The Rector Peset shows the Mexican colours of Adis Soriano that light the Day of the Dead

  • November 2nd, 2016
 
Mexican colours of Adis Soriano

Coinciding with the celebration of the All Soul’s Day, the Muralla Hall of the Rector Peset Hall of Residence of the Universitat de València will host from 2 to 27 November 2016 the first exhibition in Spain of the Salvadoran artist Adis Soriano. With the exhibition ‘Mexico. The day of the Dead’, Adis Soriano brings to Valencia the warm colours of the Mexican Day of the Dead, with the series ‘Our thing is to pass’, through her Chromologies (geometrical-abstract impressionist paintings) and facilities and objects.

Adis Soriano suggests the audience life sequences, metaphored by the repetitive geometry which frames the vitalism of the expressionist spaces, and how they are gradually used up to revive in a perpetual way images that are completed with the altar and the skulls that stylise and universalise the Mexican tradition in the celebration of the dead.

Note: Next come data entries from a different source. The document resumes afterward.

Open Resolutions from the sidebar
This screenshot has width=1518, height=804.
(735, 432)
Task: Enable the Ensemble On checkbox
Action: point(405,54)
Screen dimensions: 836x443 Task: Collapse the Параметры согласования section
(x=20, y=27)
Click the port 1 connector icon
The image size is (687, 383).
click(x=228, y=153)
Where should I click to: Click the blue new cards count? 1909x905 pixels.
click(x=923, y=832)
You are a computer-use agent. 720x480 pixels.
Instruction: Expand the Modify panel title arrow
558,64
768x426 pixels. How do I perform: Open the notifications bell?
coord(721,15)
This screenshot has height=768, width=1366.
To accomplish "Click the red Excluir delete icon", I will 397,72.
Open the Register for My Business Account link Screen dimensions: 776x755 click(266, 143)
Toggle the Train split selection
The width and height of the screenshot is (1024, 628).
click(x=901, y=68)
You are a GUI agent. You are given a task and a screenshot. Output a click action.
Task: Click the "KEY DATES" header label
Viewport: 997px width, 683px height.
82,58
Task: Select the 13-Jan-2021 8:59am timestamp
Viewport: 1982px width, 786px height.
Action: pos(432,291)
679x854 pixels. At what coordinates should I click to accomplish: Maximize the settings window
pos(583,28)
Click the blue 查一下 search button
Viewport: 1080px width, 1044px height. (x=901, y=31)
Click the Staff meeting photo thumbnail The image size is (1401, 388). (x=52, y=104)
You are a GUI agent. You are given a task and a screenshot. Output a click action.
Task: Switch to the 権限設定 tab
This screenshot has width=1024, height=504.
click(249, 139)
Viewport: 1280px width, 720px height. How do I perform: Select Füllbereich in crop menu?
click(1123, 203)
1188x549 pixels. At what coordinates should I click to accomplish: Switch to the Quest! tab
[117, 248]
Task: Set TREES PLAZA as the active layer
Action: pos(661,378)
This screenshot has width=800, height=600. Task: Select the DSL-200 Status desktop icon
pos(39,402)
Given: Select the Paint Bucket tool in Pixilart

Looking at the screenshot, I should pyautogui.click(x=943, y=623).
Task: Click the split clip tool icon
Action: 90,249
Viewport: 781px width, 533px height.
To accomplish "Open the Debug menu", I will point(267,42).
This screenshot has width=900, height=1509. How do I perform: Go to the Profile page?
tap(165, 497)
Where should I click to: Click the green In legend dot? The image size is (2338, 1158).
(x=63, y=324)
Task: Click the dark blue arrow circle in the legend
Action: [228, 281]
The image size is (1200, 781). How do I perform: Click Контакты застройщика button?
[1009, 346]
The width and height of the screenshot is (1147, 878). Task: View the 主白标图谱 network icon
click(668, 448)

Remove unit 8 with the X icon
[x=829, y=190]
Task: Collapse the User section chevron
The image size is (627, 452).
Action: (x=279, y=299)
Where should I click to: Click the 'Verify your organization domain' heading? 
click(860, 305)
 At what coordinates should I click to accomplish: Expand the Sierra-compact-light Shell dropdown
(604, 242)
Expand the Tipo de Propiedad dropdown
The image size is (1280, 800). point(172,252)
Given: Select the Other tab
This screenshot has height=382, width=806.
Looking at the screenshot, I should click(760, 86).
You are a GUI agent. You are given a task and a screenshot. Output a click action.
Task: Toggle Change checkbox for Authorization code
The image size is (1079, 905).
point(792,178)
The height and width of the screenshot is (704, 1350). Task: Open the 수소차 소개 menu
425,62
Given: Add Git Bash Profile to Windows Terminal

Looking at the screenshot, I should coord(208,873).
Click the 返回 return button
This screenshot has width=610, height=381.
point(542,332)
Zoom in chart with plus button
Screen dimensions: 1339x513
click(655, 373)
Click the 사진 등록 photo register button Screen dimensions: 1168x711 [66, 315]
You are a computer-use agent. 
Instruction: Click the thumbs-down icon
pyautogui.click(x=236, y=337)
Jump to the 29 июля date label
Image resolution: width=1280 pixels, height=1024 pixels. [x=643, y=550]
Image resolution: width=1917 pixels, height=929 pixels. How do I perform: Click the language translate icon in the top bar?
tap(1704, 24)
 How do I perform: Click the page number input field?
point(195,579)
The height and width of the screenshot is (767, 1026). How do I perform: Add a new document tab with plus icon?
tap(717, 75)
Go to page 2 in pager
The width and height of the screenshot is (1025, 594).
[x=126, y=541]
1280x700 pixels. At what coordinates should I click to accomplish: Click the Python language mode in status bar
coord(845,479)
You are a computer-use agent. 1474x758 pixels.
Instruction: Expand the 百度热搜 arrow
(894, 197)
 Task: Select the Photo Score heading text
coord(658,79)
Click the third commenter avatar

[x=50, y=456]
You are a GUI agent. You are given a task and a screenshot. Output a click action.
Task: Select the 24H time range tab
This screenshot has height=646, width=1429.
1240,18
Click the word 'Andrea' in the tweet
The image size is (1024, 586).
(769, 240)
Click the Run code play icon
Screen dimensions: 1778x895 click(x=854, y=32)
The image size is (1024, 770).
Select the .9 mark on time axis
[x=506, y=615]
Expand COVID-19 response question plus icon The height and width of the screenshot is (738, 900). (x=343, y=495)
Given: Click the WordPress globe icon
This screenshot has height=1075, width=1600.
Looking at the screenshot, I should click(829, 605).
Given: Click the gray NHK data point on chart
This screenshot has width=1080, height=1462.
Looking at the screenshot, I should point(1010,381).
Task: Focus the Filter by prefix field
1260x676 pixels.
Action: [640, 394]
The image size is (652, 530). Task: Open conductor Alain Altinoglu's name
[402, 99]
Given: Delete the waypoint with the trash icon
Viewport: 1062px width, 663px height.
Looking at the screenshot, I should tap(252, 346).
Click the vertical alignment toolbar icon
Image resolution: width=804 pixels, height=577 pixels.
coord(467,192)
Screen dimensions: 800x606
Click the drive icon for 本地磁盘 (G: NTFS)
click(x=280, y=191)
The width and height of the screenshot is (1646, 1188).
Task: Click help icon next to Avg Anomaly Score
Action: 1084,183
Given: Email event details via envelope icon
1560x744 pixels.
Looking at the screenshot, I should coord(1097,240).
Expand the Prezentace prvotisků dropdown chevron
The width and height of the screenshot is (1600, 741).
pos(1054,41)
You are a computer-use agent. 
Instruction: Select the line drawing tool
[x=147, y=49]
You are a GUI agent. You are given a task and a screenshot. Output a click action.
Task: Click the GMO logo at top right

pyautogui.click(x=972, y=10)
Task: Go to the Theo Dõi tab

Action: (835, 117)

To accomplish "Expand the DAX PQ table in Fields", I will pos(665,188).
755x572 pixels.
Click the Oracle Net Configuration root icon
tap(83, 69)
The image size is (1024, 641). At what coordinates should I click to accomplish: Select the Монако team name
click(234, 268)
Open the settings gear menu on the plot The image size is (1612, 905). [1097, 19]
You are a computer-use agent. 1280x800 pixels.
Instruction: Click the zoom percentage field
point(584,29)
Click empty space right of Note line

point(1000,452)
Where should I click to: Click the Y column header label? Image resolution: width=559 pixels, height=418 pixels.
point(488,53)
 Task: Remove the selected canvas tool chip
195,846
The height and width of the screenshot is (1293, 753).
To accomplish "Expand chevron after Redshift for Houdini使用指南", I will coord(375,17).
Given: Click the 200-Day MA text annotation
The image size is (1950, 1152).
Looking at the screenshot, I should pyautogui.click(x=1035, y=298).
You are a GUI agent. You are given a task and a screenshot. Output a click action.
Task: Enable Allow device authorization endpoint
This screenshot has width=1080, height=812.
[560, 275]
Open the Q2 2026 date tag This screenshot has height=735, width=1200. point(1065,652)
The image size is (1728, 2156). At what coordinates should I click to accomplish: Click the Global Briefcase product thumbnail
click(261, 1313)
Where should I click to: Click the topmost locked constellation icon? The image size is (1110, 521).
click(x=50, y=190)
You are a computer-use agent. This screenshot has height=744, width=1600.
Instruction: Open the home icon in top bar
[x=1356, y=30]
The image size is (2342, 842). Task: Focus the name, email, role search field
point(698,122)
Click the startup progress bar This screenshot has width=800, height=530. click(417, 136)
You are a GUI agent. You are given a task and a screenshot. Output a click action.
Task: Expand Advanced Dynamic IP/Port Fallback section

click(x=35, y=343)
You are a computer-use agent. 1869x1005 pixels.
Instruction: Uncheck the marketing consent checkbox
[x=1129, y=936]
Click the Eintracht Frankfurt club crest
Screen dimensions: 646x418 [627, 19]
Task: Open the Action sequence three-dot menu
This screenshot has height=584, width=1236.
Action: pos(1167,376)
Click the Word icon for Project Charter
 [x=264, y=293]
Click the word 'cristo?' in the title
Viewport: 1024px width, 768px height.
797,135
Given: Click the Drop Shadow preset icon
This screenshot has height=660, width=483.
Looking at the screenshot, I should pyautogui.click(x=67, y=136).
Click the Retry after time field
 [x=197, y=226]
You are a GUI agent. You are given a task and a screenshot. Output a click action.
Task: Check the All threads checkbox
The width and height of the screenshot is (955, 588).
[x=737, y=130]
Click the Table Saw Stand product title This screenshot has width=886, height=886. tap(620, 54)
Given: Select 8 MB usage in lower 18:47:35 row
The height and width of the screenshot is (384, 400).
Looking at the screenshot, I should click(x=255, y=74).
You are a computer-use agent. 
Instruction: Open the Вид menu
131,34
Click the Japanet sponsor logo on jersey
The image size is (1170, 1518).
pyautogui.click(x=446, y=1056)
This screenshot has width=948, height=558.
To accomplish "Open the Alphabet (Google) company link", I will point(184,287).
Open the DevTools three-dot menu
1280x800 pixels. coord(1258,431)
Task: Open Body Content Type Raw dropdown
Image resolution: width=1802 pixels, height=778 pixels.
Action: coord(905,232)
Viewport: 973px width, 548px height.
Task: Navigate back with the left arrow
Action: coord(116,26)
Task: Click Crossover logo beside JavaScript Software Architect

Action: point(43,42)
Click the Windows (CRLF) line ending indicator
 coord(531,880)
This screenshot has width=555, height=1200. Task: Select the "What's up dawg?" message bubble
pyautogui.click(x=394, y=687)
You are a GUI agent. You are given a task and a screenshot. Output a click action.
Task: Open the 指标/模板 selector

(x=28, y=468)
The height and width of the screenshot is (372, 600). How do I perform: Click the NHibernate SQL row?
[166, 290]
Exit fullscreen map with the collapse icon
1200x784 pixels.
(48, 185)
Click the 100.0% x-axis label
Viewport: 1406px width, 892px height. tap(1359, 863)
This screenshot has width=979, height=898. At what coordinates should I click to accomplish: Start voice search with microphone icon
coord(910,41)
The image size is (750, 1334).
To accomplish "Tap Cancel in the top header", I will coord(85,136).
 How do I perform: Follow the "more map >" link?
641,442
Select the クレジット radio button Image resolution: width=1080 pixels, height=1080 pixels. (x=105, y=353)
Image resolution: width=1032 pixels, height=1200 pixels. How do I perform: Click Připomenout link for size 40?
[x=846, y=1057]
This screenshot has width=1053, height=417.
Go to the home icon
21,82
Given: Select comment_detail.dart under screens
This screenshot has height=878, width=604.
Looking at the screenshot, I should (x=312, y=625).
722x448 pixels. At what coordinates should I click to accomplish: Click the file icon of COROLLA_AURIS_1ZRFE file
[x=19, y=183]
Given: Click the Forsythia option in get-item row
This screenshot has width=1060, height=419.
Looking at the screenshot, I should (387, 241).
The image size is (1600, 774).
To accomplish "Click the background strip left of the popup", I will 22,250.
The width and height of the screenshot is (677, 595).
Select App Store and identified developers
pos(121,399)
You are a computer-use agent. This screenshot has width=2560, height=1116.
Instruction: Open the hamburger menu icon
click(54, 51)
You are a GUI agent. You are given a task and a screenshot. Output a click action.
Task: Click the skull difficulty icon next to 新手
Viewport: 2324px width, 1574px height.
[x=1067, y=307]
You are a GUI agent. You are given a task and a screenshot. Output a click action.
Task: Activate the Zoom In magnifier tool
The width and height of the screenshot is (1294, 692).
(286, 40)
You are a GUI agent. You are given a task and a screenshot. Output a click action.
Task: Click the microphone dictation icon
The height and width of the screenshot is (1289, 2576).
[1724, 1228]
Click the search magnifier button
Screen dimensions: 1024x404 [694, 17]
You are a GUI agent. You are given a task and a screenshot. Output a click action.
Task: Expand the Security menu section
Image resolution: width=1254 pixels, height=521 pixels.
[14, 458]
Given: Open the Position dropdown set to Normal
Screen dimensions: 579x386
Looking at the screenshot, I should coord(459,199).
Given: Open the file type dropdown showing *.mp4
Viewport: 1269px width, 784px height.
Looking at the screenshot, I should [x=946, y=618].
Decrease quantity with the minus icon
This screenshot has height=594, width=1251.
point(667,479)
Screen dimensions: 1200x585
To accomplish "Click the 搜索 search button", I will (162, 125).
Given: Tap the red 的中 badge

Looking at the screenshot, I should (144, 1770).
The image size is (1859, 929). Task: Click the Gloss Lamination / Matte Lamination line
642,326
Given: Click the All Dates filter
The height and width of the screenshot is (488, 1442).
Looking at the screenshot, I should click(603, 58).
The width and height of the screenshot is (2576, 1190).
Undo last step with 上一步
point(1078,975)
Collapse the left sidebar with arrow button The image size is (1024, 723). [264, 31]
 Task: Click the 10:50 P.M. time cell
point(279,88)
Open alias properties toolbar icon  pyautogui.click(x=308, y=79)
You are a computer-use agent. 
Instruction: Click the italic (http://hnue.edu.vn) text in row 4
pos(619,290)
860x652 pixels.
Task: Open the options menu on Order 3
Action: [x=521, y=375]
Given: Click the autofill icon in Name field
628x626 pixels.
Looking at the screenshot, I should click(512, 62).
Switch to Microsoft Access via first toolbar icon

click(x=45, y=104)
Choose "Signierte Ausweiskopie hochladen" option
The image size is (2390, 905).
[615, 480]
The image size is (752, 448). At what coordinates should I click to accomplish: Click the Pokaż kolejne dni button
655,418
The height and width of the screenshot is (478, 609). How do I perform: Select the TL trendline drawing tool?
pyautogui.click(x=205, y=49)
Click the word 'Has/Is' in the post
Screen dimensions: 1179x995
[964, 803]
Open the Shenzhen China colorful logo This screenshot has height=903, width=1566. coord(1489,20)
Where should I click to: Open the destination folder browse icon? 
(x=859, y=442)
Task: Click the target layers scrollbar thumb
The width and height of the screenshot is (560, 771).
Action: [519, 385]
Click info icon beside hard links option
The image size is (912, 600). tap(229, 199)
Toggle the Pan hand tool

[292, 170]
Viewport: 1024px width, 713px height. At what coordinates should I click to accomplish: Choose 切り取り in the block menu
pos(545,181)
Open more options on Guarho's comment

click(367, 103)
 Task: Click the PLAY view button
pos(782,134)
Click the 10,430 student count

It is a commemoration plentiful of cheerful skulls, which settles the audience in the pre-Columbian traditions of the tzompantli, the sensation of the life’s fragility and the need of art to light it up. The Aztec poetry defined this lyricism as the effusion of flowers and songs (in xochilt in cuicatl). The Catrina Skull of José Guadelupe Puesta, the Sunday Dream of Diego Rivera, the parties of Pázcuaro and the skulls made of sugar of the altars for the dead, all the sensitivity and Mexican culture are impregnated with the feeling of interpenetration of the world of the living and the dead, well studied by Octavio Palau in ‘The Labyrinth of Solitude’.

The altar for the dead
The celebration of the Day of the Dead in Mexico goes back to the pre-Hispanic era, where people had already worshipped the death, conceiving it as a part of the nature cycle, the duality of life.   

The day of the dead is conceived as a day of celebration, full of amusement, flowers and colours, since it is believed that the dead person comes back to live with his family. In this way the day becomes a party, where the main element is the altar, made in tribute to the dead. 

The altar that is suggested by Adis Soriano on this exhibition, made of three floors and carried out in tribute to Frida Kahlo, has all the elements that are fundamental in its configuration, such as skulls, flowers or bread. The altar enables the audience to approach the death and makes them believe that one day they will also be invited to the party. 

The opening will take place on Wednesday 2 November, All Soul’s Day, and will count on the presence of the Mexican singer Marisela Guillén. The exhibition will be hold in the Muralla Hall in the Rector Peset Hall of Residence until 27 November, from Tuesday to Sunday, from 11:00 to 19:30.